Segment Open

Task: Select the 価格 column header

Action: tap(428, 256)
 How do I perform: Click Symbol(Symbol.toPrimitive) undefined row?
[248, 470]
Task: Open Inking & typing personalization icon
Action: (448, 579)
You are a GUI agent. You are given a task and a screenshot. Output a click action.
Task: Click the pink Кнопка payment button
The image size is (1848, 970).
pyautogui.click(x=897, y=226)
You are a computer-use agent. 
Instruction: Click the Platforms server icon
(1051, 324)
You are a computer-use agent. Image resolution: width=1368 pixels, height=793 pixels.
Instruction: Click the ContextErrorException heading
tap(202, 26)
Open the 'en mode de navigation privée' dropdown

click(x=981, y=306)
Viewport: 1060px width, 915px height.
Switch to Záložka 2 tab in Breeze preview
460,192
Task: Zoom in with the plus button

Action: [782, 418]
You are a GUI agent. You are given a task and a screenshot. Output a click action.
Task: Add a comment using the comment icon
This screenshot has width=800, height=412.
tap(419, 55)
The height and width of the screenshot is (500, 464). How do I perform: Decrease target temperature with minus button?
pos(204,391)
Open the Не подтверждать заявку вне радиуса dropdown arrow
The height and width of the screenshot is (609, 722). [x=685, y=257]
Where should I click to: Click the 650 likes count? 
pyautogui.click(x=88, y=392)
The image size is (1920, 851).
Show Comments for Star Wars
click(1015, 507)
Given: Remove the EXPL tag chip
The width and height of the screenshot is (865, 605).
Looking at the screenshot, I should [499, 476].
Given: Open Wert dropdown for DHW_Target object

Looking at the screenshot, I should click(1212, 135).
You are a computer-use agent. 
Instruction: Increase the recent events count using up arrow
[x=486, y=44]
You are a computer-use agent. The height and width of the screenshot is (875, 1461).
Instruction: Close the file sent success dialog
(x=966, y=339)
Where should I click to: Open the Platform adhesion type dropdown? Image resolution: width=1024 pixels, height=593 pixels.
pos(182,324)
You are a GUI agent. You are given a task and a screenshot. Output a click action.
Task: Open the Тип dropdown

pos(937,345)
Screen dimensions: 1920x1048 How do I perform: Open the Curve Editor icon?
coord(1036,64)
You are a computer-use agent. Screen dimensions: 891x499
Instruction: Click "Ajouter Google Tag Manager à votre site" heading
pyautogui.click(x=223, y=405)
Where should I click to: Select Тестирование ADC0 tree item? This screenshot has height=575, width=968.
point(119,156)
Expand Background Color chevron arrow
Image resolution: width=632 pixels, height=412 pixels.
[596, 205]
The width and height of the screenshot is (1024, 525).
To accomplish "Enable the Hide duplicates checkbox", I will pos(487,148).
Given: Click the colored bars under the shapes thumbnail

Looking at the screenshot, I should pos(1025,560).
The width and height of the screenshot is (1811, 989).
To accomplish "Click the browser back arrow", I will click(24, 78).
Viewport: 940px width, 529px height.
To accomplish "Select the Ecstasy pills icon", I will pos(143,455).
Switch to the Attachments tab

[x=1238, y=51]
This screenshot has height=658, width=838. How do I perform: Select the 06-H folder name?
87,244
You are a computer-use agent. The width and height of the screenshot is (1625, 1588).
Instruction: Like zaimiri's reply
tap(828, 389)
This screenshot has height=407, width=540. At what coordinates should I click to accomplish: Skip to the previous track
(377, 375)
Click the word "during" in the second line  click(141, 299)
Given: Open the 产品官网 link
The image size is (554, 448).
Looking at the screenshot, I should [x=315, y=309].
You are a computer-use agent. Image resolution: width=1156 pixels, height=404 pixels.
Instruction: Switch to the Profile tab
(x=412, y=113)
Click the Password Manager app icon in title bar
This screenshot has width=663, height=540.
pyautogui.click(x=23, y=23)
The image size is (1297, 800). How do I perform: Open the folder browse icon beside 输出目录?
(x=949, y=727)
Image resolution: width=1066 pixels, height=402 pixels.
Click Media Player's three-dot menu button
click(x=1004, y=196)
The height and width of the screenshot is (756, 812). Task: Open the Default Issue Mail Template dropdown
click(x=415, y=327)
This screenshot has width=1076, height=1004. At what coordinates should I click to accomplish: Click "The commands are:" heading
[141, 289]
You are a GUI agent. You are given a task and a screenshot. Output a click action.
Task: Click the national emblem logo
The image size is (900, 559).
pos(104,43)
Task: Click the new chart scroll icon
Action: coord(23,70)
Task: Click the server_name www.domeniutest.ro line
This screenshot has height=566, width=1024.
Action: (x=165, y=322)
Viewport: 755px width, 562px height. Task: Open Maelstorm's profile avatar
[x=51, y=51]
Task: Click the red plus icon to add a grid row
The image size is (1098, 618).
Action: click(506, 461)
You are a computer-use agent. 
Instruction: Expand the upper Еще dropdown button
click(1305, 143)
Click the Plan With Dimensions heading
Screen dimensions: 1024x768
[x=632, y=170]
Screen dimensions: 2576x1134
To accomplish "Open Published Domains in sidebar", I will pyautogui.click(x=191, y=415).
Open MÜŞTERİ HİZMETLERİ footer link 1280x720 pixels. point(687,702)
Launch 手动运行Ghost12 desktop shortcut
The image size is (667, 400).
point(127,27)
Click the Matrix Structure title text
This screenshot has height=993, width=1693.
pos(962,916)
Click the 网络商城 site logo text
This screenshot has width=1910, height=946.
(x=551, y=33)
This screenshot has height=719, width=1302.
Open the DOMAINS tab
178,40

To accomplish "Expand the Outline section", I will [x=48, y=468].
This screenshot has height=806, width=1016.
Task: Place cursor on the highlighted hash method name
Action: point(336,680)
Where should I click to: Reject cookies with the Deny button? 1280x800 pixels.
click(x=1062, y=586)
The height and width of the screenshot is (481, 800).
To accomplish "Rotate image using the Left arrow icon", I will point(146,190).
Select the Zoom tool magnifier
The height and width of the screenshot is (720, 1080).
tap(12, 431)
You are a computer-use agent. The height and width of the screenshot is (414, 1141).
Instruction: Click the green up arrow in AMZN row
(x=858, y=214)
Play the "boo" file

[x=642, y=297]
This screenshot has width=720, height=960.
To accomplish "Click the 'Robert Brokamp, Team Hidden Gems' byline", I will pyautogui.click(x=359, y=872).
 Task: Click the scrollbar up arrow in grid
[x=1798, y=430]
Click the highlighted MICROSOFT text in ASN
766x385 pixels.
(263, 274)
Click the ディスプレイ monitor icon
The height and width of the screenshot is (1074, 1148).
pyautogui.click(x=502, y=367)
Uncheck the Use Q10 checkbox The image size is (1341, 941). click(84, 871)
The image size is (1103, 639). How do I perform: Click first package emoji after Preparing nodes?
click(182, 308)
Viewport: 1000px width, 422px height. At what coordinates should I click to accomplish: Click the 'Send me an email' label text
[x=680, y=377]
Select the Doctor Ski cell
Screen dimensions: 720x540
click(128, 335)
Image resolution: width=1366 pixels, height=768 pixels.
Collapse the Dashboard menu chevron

Segment Closed

| TASK OBJECTIVE |
Repeat the records above exactly as they appear.

| ANSWER TO THE PROBLEM |
Task: Select the 価格 column header

Action: tap(428, 256)
 How do I perform: Click Symbol(Symbol.toPrimitive) undefined row?
[248, 470]
Task: Open Inking & typing personalization icon
Action: (448, 579)
You are a GUI agent. You are given a task and a screenshot. Output a click action.
Task: Click the pink Кнопка payment button
The image size is (1848, 970).
pyautogui.click(x=897, y=226)
You are a computer-use agent. 
Instruction: Click the Platforms server icon
(1051, 324)
You are a computer-use agent. Image resolution: width=1368 pixels, height=793 pixels.
Instruction: Click the ContextErrorException heading
tap(202, 26)
Open the 'en mode de navigation privée' dropdown

click(x=981, y=306)
Viewport: 1060px width, 915px height.
Switch to Záložka 2 tab in Breeze preview
460,192
Task: Zoom in with the plus button

Action: [782, 418]
You are a GUI agent. You are given a task and a screenshot. Output a click action.
Task: Add a comment using the comment icon
This screenshot has width=800, height=412.
tap(419, 55)
The height and width of the screenshot is (500, 464). How do I perform: Decrease target temperature with minus button?
pos(204,391)
Open the Не подтверждать заявку вне радиуса dropdown arrow
The height and width of the screenshot is (609, 722). [x=685, y=257]
Where should I click to: Click the 650 likes count? 
pyautogui.click(x=88, y=392)
The image size is (1920, 851).
Show Comments for Star Wars
click(1015, 507)
Given: Remove the EXPL tag chip
The width and height of the screenshot is (865, 605).
Looking at the screenshot, I should [499, 476].
Given: Open Wert dropdown for DHW_Target object

Looking at the screenshot, I should click(1212, 135).
You are a computer-use agent. 
Instruction: Increase the recent events count using up arrow
[x=486, y=44]
You are a computer-use agent. The height and width of the screenshot is (875, 1461).
Instruction: Close the file sent success dialog
(x=966, y=339)
Where should I click to: Open the Platform adhesion type dropdown? Image resolution: width=1024 pixels, height=593 pixels.
pos(182,324)
You are a GUI agent. You are given a task and a screenshot. Output a click action.
Task: Open the Тип dropdown

pos(937,345)
Screen dimensions: 1920x1048 How do I perform: Open the Curve Editor icon?
coord(1036,64)
You are a computer-use agent. Screen dimensions: 891x499
Instruction: Click "Ajouter Google Tag Manager à votre site" heading
pyautogui.click(x=223, y=405)
Where should I click to: Select Тестирование ADC0 tree item? This screenshot has height=575, width=968.
point(119,156)
Expand Background Color chevron arrow
Image resolution: width=632 pixels, height=412 pixels.
[596, 205]
The width and height of the screenshot is (1024, 525).
To accomplish "Enable the Hide duplicates checkbox", I will pos(487,148).
Given: Click the colored bars under the shapes thumbnail

Looking at the screenshot, I should pos(1025,560).
The width and height of the screenshot is (1811, 989).
To accomplish "Click the browser back arrow", I will click(24, 78).
Viewport: 940px width, 529px height.
To accomplish "Select the Ecstasy pills icon", I will pos(143,455).
Switch to the Attachments tab

[x=1238, y=51]
This screenshot has height=658, width=838. How do I perform: Select the 06-H folder name?
87,244
You are a computer-use agent. The width and height of the screenshot is (1625, 1588).
Instruction: Like zaimiri's reply
tap(828, 389)
This screenshot has height=407, width=540. At what coordinates should I click to accomplish: Skip to the previous track
(377, 375)
Click the word "during" in the second line  click(141, 299)
Given: Open the 产品官网 link
The image size is (554, 448).
Looking at the screenshot, I should [x=315, y=309].
You are a computer-use agent. Image resolution: width=1156 pixels, height=404 pixels.
Instruction: Switch to the Profile tab
(x=412, y=113)
Click the Password Manager app icon in title bar
This screenshot has width=663, height=540.
pyautogui.click(x=23, y=23)
The image size is (1297, 800). How do I perform: Open the folder browse icon beside 输出目录?
(x=949, y=727)
Image resolution: width=1066 pixels, height=402 pixels.
Click Media Player's three-dot menu button
click(x=1004, y=196)
The height and width of the screenshot is (756, 812). Task: Open the Default Issue Mail Template dropdown
click(x=415, y=327)
This screenshot has width=1076, height=1004. At what coordinates should I click to accomplish: Click "The commands are:" heading
[141, 289]
You are a GUI agent. You are given a task and a screenshot. Output a click action.
Task: Click the national emblem logo
The image size is (900, 559).
pos(104,43)
Task: Click the new chart scroll icon
Action: coord(23,70)
Task: Click the server_name www.domeniutest.ro line
This screenshot has height=566, width=1024.
Action: (x=165, y=322)
Viewport: 755px width, 562px height. Task: Open Maelstorm's profile avatar
[x=51, y=51]
Task: Click the red plus icon to add a grid row
The image size is (1098, 618).
Action: click(506, 461)
You are a computer-use agent. 
Instruction: Expand the upper Еще dropdown button
click(1305, 143)
Click the Plan With Dimensions heading
Screen dimensions: 1024x768
[x=632, y=170]
Screen dimensions: 2576x1134
To accomplish "Open Published Domains in sidebar", I will pyautogui.click(x=191, y=415).
Open MÜŞTERİ HİZMETLERİ footer link 1280x720 pixels. point(687,702)
Launch 手动运行Ghost12 desktop shortcut
The image size is (667, 400).
point(127,27)
Click the Matrix Structure title text
This screenshot has height=993, width=1693.
pos(962,916)
Click the 网络商城 site logo text
This screenshot has width=1910, height=946.
(x=551, y=33)
This screenshot has height=719, width=1302.
Open the DOMAINS tab
178,40

To accomplish "Expand the Outline section", I will [x=48, y=468].
This screenshot has height=806, width=1016.
Task: Place cursor on the highlighted hash method name
Action: point(336,680)
Where should I click to: Reject cookies with the Deny button? 1280x800 pixels.
click(x=1062, y=586)
The height and width of the screenshot is (481, 800).
To accomplish "Rotate image using the Left arrow icon", I will point(146,190).
Select the Zoom tool magnifier
The height and width of the screenshot is (720, 1080).
tap(12, 431)
You are a computer-use agent. The height and width of the screenshot is (414, 1141).
Instruction: Click the green up arrow in AMZN row
(x=858, y=214)
Play the "boo" file

[x=642, y=297]
This screenshot has width=720, height=960.
To accomplish "Click the 'Robert Brokamp, Team Hidden Gems' byline", I will pyautogui.click(x=359, y=872).
 Task: Click the scrollbar up arrow in grid
[x=1798, y=430]
Click the highlighted MICROSOFT text in ASN
766x385 pixels.
(263, 274)
Click the ディスプレイ monitor icon
The height and width of the screenshot is (1074, 1148).
pyautogui.click(x=502, y=367)
Uncheck the Use Q10 checkbox The image size is (1341, 941). click(84, 871)
The image size is (1103, 639). How do I perform: Click first package emoji after Preparing nodes?
click(182, 308)
Viewport: 1000px width, 422px height. At what coordinates should I click to accomplish: Click the 'Send me an email' label text
[x=680, y=377]
Select the Doctor Ski cell
Screen dimensions: 720x540
click(128, 335)
Image resolution: width=1366 pixels, height=768 pixels.
Collapse the Dashboard menu chevron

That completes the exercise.